● **PROBLEM DETAILS**: Go through the entries below from the first line and transcribe each one exactly, ending with the line that contains "Task: Click the 0 16 result row".

Stored entries:

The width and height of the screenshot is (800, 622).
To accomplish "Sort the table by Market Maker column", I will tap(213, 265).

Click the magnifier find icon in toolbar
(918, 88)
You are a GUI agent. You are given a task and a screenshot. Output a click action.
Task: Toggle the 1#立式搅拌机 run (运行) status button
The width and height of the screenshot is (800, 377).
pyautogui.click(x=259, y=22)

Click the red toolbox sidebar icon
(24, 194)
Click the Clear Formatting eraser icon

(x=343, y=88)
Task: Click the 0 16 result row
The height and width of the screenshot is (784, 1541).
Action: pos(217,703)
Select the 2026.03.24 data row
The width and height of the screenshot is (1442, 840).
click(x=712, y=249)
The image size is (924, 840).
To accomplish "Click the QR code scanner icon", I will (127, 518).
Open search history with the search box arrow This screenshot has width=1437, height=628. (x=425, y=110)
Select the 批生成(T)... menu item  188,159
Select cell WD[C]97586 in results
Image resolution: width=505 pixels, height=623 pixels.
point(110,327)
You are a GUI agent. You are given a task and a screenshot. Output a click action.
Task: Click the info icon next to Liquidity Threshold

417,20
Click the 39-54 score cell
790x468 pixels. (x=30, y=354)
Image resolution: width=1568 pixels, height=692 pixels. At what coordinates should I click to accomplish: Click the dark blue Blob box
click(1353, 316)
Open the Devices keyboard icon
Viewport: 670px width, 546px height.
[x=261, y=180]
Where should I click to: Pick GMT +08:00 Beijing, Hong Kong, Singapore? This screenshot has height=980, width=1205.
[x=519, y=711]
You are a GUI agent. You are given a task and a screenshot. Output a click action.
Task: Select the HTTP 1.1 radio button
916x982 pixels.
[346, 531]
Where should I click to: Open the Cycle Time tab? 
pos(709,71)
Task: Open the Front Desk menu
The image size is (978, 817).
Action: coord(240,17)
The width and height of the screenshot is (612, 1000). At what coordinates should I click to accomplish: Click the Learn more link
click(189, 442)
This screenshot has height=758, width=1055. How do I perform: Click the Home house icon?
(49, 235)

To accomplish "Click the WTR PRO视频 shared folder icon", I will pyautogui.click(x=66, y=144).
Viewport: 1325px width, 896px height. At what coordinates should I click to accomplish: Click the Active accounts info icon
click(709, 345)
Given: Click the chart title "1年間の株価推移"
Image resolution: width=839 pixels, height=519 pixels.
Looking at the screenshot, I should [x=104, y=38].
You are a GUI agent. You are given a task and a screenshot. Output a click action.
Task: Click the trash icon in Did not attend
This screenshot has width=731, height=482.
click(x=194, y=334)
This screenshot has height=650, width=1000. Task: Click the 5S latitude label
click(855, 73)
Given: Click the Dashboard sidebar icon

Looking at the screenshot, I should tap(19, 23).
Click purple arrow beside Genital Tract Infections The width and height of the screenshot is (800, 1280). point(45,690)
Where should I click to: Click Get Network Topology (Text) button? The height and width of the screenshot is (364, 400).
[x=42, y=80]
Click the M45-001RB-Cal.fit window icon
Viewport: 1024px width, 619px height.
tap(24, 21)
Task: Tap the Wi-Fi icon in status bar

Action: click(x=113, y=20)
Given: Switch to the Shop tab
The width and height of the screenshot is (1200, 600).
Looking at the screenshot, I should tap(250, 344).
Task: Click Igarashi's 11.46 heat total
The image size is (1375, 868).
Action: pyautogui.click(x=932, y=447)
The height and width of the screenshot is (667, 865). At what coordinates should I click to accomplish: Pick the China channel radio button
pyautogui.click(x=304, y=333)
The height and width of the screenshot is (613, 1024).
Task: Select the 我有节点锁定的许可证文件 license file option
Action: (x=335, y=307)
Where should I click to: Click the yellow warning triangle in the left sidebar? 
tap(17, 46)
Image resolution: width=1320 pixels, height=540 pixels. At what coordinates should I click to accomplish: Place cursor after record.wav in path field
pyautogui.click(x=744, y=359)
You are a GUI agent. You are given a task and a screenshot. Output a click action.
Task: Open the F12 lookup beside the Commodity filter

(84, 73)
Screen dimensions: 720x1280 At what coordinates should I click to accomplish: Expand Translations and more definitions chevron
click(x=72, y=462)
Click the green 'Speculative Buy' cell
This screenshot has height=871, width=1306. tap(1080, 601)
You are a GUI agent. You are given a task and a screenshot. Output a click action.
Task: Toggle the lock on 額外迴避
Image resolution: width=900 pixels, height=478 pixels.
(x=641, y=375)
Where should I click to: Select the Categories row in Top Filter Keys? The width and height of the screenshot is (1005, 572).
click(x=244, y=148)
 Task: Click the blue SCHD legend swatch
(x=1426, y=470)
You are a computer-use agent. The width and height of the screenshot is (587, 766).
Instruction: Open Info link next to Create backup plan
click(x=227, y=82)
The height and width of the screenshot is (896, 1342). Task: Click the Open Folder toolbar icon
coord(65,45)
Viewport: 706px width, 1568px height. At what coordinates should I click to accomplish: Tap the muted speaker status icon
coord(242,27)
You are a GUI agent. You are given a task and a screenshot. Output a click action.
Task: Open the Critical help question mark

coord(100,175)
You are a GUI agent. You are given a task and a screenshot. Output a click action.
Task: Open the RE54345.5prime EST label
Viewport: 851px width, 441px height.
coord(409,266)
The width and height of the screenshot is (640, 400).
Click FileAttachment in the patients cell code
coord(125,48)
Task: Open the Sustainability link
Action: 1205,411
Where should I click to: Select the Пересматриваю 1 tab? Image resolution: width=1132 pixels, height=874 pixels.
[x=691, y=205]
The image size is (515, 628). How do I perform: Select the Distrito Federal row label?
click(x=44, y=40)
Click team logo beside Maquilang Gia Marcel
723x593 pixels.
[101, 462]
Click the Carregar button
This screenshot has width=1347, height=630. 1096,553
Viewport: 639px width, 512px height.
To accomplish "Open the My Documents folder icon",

● **OUTPUT FOR THIS EXERCISE**:
The width and height of the screenshot is (800, 622).
To accomplish "Sort the table by Market Maker column", I will tap(213, 265).

Click the magnifier find icon in toolbar
(918, 88)
You are a GUI agent. You are given a task and a screenshot. Output a click action.
Task: Toggle the 1#立式搅拌机 run (运行) status button
The width and height of the screenshot is (800, 377).
pyautogui.click(x=259, y=22)

Click the red toolbox sidebar icon
(24, 194)
Click the Clear Formatting eraser icon

(x=343, y=88)
Task: Click the 0 16 result row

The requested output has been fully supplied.